Les cimetières au moyen âge
et à l'époque classique

Pendant la plus grande partie du moyen âge (et des siècles qui ont suivi), les tombes n'avaient pas de caractère permanent, sauf exceptions. Les défunts étaient enterrés dans le cimetière de la paroisse. On oubliait bien vite l'endroit où se trouvait la tombe car il n'y avait as de monument funéraire. Il suffisait de savoir que l'aïeul était là. C'est qu'on avait encore besoin de lui ! On pensait qu'il pouvait servir d'intercesseur auprès du très Haut pour faire pardonner les turpitudes de la vie d'ici bas. Le corps était mis à décomposer en terre. Quelques années après, il fallait faire place aux nouveaux décédés. On exhumait les squelettes et on entassait les os dans des fosses communes ou dans des ossuaires.
Les cimetières étaient très exigus. Ils occupaient le peu d'espace entre les églises et les maisons. Ils n'avaient souvent que deux à quatre mètres de largeur.. On marchait littéralement sur les tombes, dans une insoutenable puanteur.

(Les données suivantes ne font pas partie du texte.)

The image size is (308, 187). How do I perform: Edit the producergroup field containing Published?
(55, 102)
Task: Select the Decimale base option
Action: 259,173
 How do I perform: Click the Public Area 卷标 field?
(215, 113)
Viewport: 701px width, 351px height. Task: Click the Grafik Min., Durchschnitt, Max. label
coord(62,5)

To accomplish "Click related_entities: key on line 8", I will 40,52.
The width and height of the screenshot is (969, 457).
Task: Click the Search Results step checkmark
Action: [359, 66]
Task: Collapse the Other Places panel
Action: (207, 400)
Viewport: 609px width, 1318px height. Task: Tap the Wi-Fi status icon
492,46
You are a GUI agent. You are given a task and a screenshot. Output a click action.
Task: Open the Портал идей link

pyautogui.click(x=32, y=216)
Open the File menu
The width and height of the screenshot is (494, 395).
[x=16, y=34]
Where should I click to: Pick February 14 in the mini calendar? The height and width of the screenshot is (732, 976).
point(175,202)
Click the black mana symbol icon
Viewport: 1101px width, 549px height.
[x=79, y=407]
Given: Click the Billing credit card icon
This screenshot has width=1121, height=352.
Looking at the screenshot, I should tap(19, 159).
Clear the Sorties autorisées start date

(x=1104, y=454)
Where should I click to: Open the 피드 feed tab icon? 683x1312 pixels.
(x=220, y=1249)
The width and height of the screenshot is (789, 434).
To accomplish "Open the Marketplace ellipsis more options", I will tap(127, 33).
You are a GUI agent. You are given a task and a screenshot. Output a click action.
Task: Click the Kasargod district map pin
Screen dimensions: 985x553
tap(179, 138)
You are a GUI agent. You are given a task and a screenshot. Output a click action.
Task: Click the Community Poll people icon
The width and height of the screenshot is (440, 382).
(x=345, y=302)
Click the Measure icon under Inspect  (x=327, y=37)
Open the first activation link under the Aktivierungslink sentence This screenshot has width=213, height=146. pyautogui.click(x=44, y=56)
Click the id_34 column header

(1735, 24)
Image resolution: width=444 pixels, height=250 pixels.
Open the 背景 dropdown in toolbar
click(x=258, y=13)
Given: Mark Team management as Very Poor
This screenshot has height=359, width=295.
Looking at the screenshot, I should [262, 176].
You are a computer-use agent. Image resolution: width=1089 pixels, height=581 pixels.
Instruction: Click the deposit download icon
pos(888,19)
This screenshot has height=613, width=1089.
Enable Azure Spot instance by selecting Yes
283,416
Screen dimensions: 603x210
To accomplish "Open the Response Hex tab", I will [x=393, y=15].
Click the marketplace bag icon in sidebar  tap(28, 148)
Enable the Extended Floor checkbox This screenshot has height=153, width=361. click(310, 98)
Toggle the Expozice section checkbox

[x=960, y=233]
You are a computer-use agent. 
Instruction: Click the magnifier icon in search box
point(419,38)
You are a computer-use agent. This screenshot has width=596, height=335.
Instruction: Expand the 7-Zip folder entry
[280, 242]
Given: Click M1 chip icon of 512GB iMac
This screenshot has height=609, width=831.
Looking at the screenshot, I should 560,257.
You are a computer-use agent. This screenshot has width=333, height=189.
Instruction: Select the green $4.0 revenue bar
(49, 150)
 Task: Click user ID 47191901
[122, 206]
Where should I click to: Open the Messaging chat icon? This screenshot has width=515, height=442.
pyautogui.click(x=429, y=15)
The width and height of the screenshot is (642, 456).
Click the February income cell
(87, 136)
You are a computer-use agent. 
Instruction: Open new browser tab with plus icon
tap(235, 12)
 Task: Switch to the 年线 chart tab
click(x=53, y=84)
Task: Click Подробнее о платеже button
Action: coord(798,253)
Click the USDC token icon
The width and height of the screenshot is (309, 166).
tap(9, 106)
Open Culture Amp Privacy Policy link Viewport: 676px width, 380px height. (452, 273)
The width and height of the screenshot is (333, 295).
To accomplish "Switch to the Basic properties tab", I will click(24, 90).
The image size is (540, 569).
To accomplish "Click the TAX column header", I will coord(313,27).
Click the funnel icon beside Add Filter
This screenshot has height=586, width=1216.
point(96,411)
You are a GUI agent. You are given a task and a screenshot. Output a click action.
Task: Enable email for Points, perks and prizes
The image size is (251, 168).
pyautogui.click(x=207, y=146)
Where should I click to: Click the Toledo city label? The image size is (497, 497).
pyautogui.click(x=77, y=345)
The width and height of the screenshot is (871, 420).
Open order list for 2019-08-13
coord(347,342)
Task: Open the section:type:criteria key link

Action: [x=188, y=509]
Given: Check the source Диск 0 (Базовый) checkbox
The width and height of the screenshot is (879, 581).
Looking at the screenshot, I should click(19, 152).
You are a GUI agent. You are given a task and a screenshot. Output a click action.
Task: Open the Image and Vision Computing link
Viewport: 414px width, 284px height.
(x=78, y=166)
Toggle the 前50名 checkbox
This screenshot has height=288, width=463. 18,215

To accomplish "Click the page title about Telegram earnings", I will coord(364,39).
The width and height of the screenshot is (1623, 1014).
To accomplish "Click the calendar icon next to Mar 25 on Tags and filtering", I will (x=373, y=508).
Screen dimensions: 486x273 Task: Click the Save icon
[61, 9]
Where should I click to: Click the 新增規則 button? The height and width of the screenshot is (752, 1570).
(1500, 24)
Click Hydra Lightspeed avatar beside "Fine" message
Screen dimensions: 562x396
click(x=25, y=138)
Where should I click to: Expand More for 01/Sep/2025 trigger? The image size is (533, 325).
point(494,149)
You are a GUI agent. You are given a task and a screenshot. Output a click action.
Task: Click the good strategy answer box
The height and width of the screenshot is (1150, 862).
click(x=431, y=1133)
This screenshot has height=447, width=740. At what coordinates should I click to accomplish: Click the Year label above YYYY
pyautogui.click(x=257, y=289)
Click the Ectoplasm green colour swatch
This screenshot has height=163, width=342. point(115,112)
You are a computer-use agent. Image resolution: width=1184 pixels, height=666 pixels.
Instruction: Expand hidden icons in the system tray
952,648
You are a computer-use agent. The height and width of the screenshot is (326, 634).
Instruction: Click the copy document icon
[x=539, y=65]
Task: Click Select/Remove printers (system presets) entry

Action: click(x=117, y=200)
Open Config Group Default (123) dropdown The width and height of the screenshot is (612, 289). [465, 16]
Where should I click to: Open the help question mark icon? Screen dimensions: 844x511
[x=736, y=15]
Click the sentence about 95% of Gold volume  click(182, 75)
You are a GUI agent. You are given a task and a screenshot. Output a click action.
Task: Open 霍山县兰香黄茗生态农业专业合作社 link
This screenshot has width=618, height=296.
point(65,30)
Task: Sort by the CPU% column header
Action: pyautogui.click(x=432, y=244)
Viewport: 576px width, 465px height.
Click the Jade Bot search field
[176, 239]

Seul les personnages important avait le droit au monument funéraire. Ces monuments prenaient place dans la cathédrale et dans les églises. C'étaient tout d'abord les dignitaires de l'église. Ils avaient le droit de gésir dans la crypte de la cathédrale (à la période romane) ou dans le chapelle de la Vierge (en particulier pour les évêques et archevêques) Le déambulatoire était lui aussi prisé. Il en était de même pour les desservants des églises paroissiales et leurs patrons. On posa sur les tombes des plaques gravées (dalles tumulaires). On construisit des statues (les gisants), voire de vrais monuments.

              

 

Chaque église était entourée d'un cimetière. Il n'était pas question de laisser les ancêtres quitter l'ombre du clocher.
ces cimetières avaient des dimensions qui pouvaient varier considérablement. Quelques mètres de largeur pour les plus petites et jusqu'à des dizaines de mètres pour les plus grandes.
Le terme utilisé le plus communément est celui d'Aitre. Le mot vient d'Atrium, qui désignait la cour intérieure des maisons romaines. A la fin de l'époque romaine on ne construisait plus de cours intérieures, mais des églises. Peu à peu le terme d'Atrium, transformé en Aitre, est devenu synonyme de cimetière.
Presque toutes les églises avaient leur aitre. la cathédrale, aussi (l'Aitre Notre-Dame).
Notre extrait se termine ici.